3.9 Okay, So Once Again, How Many Clusters?


As noted in the previous section, the elbow plot only provides us with a starting point to begin exploring and assessing k-values.  Other approaches, such as the silhouette method, or analysis of the percentage change in SSE as k increases, are also valid.  However, all of these approaches suffer from an important limitation that is hard to grasp at first – the statistically-optimal answer may not align with the business needs of the model.

If your manager says, “I have four tech support teams, so I want you to take our client dataset, and split it into four clusters of relatively-similar sizes” then that is what you should do.  For virtually any dataset imaginable, moving from k=1 (the full group) to k=4 (what this manager has requested) means that there will be a massive improvement in within-cluster homogeneity.  The k=4 solution here aligns with the business needs, which is more relevant than any elbow chart, silhouette plot, or other statistical analysis.  

Okay but back to our dataset with the Portland families.  Since we do not have a very clear bend, or elbow, let’s just start with k=3 and see what we would obtain.   How strongly separated are these groups?  

From the mean values shown here, we can see that Cluster 0 stands out for having the largest household sizes and the smallest homes.  Their pet totals, household incomes, and entertainment spending are all close to the dataset mean.  

We can see some other clear ‘breakouts’ here, such as the high travel spending and large homes for Cluster 1, and the low household sizes, and small number of young children for Cluster 2.

What if we try a larger k-value?

With k=4, we have some “breakout” clusters for pet ownership – whereas the k=3 model only showed pet ownership hovering around the dataset mean, we now have Cluster 0 as our pet enthusiasts, and Cluster 1 as their opposite.  For some variables, such as household income and entertainment spending, we don’t yet have any true “breakout” groups.  

Next, let’s try k=6:

With k=6, we can see quite a bit more differentiation from group to group.  For most, but not all variables, some cluster now stands out as being a full standard deviation above or below the mean.  
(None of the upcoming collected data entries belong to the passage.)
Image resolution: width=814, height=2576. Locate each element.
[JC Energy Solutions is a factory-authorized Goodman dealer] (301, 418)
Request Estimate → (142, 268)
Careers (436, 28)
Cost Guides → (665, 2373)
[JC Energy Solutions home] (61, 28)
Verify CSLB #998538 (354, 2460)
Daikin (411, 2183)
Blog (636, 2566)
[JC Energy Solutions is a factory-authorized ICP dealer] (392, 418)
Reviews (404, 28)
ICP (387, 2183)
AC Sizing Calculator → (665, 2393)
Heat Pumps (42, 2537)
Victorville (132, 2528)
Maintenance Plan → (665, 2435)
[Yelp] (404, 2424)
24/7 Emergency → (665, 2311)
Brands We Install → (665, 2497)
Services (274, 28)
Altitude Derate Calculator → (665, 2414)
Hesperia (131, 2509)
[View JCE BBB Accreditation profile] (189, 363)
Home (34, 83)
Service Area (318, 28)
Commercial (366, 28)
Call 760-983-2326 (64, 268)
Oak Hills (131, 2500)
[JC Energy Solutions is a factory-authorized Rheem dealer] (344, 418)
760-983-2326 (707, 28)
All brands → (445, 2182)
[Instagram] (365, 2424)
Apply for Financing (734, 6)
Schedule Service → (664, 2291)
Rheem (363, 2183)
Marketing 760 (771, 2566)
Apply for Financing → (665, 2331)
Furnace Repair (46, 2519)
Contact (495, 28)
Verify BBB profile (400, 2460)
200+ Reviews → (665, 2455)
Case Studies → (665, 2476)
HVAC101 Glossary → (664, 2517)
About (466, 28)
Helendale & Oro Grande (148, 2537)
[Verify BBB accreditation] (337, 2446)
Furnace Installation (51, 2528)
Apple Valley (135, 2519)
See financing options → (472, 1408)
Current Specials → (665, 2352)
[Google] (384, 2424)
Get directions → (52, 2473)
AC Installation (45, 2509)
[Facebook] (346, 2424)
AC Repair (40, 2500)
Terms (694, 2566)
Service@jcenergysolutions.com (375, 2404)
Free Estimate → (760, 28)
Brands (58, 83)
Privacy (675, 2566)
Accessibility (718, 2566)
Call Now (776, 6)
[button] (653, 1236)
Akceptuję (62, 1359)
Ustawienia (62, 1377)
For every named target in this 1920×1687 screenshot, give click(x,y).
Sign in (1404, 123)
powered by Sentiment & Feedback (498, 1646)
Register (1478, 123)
At this point, you may be wondering, “Okay but when should we stop?  Do we just keep iterating through higher and higher k values forever?’

At some point, the incremental improvements from going from k to k+1 would be so small that it would not be worth it to add another cluster.  Each additional cluster will come with some costs for a business, as it’s an additional group to keep track of.

For the sake of this example, we will stop here at k=7.

Some analysts may prefer to use visualizations to assist with this process.  If visualizations reveal inconsequential differences among multiple clusters for key variables from the dataset, that can be a sign that the k-value could be too low or too high.